Действовавшие против Астрахани части ген. Драценко, отошедшие в Петровск, и Каспийская флотилия эвакуировались в Баку, но ввиду неприязненного отношения азербайджанских властей почти вся флотилия с частью других офицеров ушла в Энзели. Оставшиеся в Баку офицеры были захвачены красными, частью расстреляны, частью отправлены в лагеря (711). Всего при крушении ВСЮР попало в плен 182895 чел., в т.ч. на Украине с 13 января по 12 февраля 19318 и на Дону, Кубани и Северном Кавказе с 14 февраля по 2 мая - 163577 (712). Некоторые потери пленными были в ходе весенне-осенней кампании 1920 г. Например, 16 апреля у Перекопа попало в плен 100 чел, осенью при обороне Юшуньских позиций - тоже до 100. 30 мая Туземная дивизия потеряла пленными 600 ч. (713) У Днепровки 13-14.10 по советским данным Марковская дивизия потеряла пленными 1000 ч (по белым - всех потерь было 800, в т.ч. 300 раненых) (714). Таким образом, в плен (главным образом за счет тех, кто не смог эвакуироваться) попало к осени 1920 г. около 7 тыс. офицеров.

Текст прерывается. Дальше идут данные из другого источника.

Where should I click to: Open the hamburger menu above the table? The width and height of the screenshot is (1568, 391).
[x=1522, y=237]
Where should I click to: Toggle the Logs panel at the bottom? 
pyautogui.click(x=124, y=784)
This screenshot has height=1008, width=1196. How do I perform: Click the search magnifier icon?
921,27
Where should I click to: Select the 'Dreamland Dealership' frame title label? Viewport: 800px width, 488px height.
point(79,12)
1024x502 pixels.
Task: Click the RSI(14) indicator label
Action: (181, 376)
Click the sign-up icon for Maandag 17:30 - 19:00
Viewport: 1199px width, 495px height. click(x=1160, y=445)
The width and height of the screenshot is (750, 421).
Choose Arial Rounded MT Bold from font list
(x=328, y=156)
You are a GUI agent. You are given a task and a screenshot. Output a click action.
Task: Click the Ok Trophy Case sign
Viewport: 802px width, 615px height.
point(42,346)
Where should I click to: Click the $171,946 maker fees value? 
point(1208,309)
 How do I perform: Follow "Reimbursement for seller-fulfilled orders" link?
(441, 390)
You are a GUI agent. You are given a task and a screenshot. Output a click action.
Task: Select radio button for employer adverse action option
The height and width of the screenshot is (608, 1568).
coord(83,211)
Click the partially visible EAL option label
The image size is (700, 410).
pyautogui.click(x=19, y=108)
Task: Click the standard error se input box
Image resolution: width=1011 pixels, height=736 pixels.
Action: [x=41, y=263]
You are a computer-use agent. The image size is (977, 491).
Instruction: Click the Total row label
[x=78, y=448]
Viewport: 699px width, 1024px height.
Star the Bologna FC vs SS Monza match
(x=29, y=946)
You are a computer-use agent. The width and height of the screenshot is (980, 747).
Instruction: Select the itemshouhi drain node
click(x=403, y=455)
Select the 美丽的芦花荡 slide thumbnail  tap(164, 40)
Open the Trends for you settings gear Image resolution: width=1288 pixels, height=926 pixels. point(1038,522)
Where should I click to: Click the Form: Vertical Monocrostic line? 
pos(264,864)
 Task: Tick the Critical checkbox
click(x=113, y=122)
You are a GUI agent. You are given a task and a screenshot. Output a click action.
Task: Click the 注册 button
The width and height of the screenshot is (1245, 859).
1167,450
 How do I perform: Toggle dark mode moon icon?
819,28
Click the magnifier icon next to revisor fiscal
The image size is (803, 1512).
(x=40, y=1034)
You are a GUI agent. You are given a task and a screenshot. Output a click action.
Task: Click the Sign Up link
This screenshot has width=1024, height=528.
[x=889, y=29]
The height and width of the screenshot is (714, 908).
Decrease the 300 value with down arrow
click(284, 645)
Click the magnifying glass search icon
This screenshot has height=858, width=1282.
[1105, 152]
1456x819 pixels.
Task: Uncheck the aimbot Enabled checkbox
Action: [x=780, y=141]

Эвакуация из Крыма была проведена образцово, в полном порядке. Всем желающим заранее было предложено остаться. Не успели погрузиться только некоторые небольшие арьергардные отряды. Выше указывалось, что в Крыму было всего 50 тыс. офицеров. Как явствует из сведений об эвакуированных (см. последнюю главу), из примерно 150 тыс. эвакуированных военнослужащих было примерно 70 тыс., и это вполне согласуется с тем, что в армейских лагерях, после того, как все излишние штаб-офицеры, больные, раненые и престарелые были отпущены из армии, разместилось 56,2 тыс. чел., из которых офицеров могло быть до 15 тыс. (учитывая, что к 1925 г., когда в армии осталось 14 тыс., офицеров из них было 8 тыс.). Отпущено в Константинополе было, следовательно 14 тыс. - в большинстве офицеров. Всего, стало быть, из Крыма эвакуировалось до 30 тыс. офицеров, и около 20 осталось в Крыму. Кроме того, после Одессы и Новороссийска за границей осталось около 15 тыс. офицеров, и около 3 тыс. нелегально вернулись в Россию. Таким образом, общее число офицеров в белой армии складывается из: 1) 45 тыс. эмигрировавших (15 до осени 1920 г. и 30 из Крыма), 2) до 30 тыс. оставшихся в России (около 7 тыс. пленных до осени 1920 г., около 20 тыс. оставшихся в Крыму, и около 3 тыс. вернувшихся в 1920 г.), 3) 35-40 тыс. погибших. Всего, следовательно через ряды армии прошло примерно 115 тысяч офицеров.